(Pixel coordinate grounding material)

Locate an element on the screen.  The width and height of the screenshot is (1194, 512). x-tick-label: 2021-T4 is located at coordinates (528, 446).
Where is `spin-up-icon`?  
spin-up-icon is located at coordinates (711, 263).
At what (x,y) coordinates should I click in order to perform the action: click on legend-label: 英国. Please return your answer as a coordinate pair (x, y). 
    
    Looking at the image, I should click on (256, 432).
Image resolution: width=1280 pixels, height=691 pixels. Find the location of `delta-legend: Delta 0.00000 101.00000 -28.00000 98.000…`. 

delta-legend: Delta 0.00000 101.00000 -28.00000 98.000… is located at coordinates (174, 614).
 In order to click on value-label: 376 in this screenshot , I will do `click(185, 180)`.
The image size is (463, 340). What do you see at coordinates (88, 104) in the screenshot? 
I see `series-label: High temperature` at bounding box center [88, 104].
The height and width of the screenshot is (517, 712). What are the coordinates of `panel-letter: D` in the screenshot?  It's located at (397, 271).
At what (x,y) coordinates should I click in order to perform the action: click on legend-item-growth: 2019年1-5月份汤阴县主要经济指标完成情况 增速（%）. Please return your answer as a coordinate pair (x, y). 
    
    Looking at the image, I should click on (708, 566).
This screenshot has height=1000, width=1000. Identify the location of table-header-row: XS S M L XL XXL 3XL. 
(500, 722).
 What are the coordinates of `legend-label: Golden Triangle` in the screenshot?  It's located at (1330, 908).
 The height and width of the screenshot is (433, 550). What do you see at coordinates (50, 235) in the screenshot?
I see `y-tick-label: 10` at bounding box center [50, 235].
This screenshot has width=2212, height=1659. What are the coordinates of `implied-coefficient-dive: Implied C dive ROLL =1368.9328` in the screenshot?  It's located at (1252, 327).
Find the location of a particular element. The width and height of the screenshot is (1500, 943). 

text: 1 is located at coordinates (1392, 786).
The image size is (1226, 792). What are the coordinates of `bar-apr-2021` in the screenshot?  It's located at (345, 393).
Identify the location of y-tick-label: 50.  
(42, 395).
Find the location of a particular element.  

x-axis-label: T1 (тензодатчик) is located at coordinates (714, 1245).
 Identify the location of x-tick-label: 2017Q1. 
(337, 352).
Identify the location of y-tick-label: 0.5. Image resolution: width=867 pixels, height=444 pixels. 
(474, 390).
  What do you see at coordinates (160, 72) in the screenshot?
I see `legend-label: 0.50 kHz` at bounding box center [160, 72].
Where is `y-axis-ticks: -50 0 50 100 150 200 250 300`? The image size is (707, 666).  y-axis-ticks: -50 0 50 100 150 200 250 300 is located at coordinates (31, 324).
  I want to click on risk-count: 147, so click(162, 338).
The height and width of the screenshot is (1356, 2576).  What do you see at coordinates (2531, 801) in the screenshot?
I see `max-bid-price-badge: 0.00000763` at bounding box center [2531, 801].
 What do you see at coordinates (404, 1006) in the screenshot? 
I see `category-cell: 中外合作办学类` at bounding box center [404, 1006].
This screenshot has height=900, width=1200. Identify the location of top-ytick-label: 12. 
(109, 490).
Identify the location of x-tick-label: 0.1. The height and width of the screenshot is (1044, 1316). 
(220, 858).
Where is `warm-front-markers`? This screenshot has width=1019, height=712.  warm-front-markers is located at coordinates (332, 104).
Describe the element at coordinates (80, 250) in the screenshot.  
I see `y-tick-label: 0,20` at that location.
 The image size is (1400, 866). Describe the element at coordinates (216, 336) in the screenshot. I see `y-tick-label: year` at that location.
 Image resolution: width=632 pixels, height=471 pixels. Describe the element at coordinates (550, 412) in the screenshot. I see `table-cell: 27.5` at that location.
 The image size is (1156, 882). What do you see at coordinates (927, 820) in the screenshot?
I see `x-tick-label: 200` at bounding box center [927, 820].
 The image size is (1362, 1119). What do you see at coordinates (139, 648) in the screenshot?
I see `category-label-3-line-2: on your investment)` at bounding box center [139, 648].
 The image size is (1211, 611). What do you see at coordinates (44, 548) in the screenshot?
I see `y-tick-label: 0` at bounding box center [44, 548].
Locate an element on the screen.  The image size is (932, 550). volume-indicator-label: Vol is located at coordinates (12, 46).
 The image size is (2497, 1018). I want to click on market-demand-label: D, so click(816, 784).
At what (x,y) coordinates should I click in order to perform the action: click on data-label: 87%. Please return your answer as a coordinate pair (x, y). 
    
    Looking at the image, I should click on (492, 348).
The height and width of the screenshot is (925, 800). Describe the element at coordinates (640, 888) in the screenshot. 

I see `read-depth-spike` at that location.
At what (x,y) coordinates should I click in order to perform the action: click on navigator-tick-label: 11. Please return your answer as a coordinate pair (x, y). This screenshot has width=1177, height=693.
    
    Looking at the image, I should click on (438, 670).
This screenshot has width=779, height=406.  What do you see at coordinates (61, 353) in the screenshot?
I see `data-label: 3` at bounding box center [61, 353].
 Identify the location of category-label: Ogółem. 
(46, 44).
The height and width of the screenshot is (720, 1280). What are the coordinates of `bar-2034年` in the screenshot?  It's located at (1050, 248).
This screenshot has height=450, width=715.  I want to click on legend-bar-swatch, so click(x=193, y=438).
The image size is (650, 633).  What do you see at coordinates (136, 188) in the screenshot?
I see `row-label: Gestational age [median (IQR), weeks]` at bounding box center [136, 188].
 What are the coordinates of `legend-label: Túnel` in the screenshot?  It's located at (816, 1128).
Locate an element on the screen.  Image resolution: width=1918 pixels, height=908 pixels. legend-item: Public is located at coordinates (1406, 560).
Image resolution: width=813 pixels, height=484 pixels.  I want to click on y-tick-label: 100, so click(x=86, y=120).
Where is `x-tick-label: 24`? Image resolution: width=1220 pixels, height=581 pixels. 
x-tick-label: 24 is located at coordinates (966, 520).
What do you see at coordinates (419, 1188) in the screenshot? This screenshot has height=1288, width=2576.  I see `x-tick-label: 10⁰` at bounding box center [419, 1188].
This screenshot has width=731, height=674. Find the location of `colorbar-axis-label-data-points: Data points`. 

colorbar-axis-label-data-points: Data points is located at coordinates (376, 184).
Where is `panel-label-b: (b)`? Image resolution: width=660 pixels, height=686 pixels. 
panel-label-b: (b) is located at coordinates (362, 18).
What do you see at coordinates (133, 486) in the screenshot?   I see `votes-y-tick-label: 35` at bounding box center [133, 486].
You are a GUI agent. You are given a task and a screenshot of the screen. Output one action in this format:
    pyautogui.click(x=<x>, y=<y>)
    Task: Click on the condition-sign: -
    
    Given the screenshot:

INSTRUCTION:
Could you rename every "coordinate pair" in the material above to "point" and leave everything else unchanged?

WRITTEN RESPONSE:
Locate an element on the screen.  The width and height of the screenshot is (1194, 512). x-tick-label: 2021-T4 is located at coordinates (528, 446).
Where is `spin-up-icon`?  
spin-up-icon is located at coordinates (711, 263).
At what (x,y) coordinates should I click in order to perform the action: click on legend-label: 英国. Please return your answer as a point (x, y). 
    
    Looking at the image, I should click on (256, 432).
Image resolution: width=1280 pixels, height=691 pixels. Find the location of `delta-legend: Delta 0.00000 101.00000 -28.00000 98.000…`. 

delta-legend: Delta 0.00000 101.00000 -28.00000 98.000… is located at coordinates (174, 614).
 In order to click on value-label: 376 in this screenshot , I will do `click(185, 180)`.
The image size is (463, 340). What do you see at coordinates (88, 104) in the screenshot? 
I see `series-label: High temperature` at bounding box center [88, 104].
The height and width of the screenshot is (517, 712). What are the coordinates of `panel-letter: D` in the screenshot?  It's located at (397, 271).
At what (x,y) coordinates should I click in order to perform the action: click on legend-item-growth: 2019年1-5月份汤阴县主要经济指标完成情况 增速（%）. Please return your answer as a point (x, y). 
    
    Looking at the image, I should click on (708, 566).
This screenshot has height=1000, width=1000. Identify the location of table-header-row: XS S M L XL XXL 3XL. 
(500, 722).
 What are the coordinates of `legend-label: Golden Triangle` in the screenshot?  It's located at (1330, 908).
 The height and width of the screenshot is (433, 550). What do you see at coordinates (50, 235) in the screenshot?
I see `y-tick-label: 10` at bounding box center [50, 235].
This screenshot has width=2212, height=1659. What are the coordinates of `implied-coefficient-dive: Implied C dive ROLL =1368.9328` in the screenshot?  It's located at (1252, 327).
Find the location of a particular element. The width and height of the screenshot is (1500, 943). 

text: 1 is located at coordinates (1392, 786).
The image size is (1226, 792). What are the coordinates of `bar-apr-2021` in the screenshot?  It's located at (345, 393).
Identify the location of y-tick-label: 50.  
(42, 395).
Find the location of a particular element.  

x-axis-label: T1 (тензодатчик) is located at coordinates (714, 1245).
 Identify the location of x-tick-label: 2017Q1. 
(337, 352).
Identify the location of y-tick-label: 0.5. Image resolution: width=867 pixels, height=444 pixels. 
(474, 390).
  What do you see at coordinates (160, 72) in the screenshot?
I see `legend-label: 0.50 kHz` at bounding box center [160, 72].
Where is `y-axis-ticks: -50 0 50 100 150 200 250 300`? The image size is (707, 666).  y-axis-ticks: -50 0 50 100 150 200 250 300 is located at coordinates (31, 324).
  I want to click on risk-count: 147, so click(162, 338).
The height and width of the screenshot is (1356, 2576).  What do you see at coordinates (2531, 801) in the screenshot?
I see `max-bid-price-badge: 0.00000763` at bounding box center [2531, 801].
 What do you see at coordinates (404, 1006) in the screenshot? 
I see `category-cell: 中外合作办学类` at bounding box center [404, 1006].
This screenshot has height=900, width=1200. Identify the location of top-ytick-label: 12. 
(109, 490).
Identify the location of x-tick-label: 0.1. The height and width of the screenshot is (1044, 1316). 
(220, 858).
Where is `warm-front-markers`? This screenshot has width=1019, height=712.  warm-front-markers is located at coordinates (332, 104).
Describe the element at coordinates (80, 250) in the screenshot.  
I see `y-tick-label: 0,20` at that location.
 The image size is (1400, 866). Describe the element at coordinates (216, 336) in the screenshot. I see `y-tick-label: year` at that location.
 Image resolution: width=632 pixels, height=471 pixels. Describe the element at coordinates (550, 412) in the screenshot. I see `table-cell: 27.5` at that location.
 The image size is (1156, 882). What do you see at coordinates (927, 820) in the screenshot?
I see `x-tick-label: 200` at bounding box center [927, 820].
 The image size is (1362, 1119). What do you see at coordinates (139, 648) in the screenshot?
I see `category-label-3-line-2: on your investment)` at bounding box center [139, 648].
 The image size is (1211, 611). What do you see at coordinates (44, 548) in the screenshot?
I see `y-tick-label: 0` at bounding box center [44, 548].
Locate an element on the screen.  The image size is (932, 550). volume-indicator-label: Vol is located at coordinates (12, 46).
 The image size is (2497, 1018). I want to click on market-demand-label: D, so click(816, 784).
At what (x,y) coordinates should I click in order to perform the action: click on data-label: 87%. Please return your answer as a point (x, y). 
    
    Looking at the image, I should click on (492, 348).
The height and width of the screenshot is (925, 800). Describe the element at coordinates (640, 888) in the screenshot. 

I see `read-depth-spike` at that location.
At what (x,y) coordinates should I click in order to perform the action: click on navigator-tick-label: 11. Please return your answer as a point (x, y). This screenshot has width=1177, height=693.
    
    Looking at the image, I should click on (438, 670).
This screenshot has width=779, height=406.  What do you see at coordinates (61, 353) in the screenshot?
I see `data-label: 3` at bounding box center [61, 353].
 Identify the location of category-label: Ogółem. 
(46, 44).
The height and width of the screenshot is (720, 1280). What are the coordinates of `bar-2034年` in the screenshot?  It's located at (1050, 248).
This screenshot has height=450, width=715.  I want to click on legend-bar-swatch, so click(x=193, y=438).
The image size is (650, 633).  What do you see at coordinates (136, 188) in the screenshot?
I see `row-label: Gestational age [median (IQR), weeks]` at bounding box center [136, 188].
 What are the coordinates of `legend-label: Túnel` in the screenshot?  It's located at (816, 1128).
Locate an element on the screen.  Image resolution: width=1918 pixels, height=908 pixels. legend-item: Public is located at coordinates (1406, 560).
Image resolution: width=813 pixels, height=484 pixels.  I want to click on y-tick-label: 100, so click(x=86, y=120).
Where is `x-tick-label: 24`? Image resolution: width=1220 pixels, height=581 pixels. 
x-tick-label: 24 is located at coordinates (966, 520).
What do you see at coordinates (419, 1188) in the screenshot? This screenshot has height=1288, width=2576.  I see `x-tick-label: 10⁰` at bounding box center [419, 1188].
This screenshot has width=731, height=674. Find the location of `colorbar-axis-label-data-points: Data points`. 

colorbar-axis-label-data-points: Data points is located at coordinates (376, 184).
Where is `panel-label-b: (b)`? Image resolution: width=660 pixels, height=686 pixels. 
panel-label-b: (b) is located at coordinates (362, 18).
What do you see at coordinates (133, 486) in the screenshot?   I see `votes-y-tick-label: 35` at bounding box center [133, 486].
You are a GUI agent. You are given a task and a screenshot of the screen. Output one action in this format:
    pyautogui.click(x=<x>, y=<y>)
    Task: Click on the condition-sign: -
    
    Given the screenshot:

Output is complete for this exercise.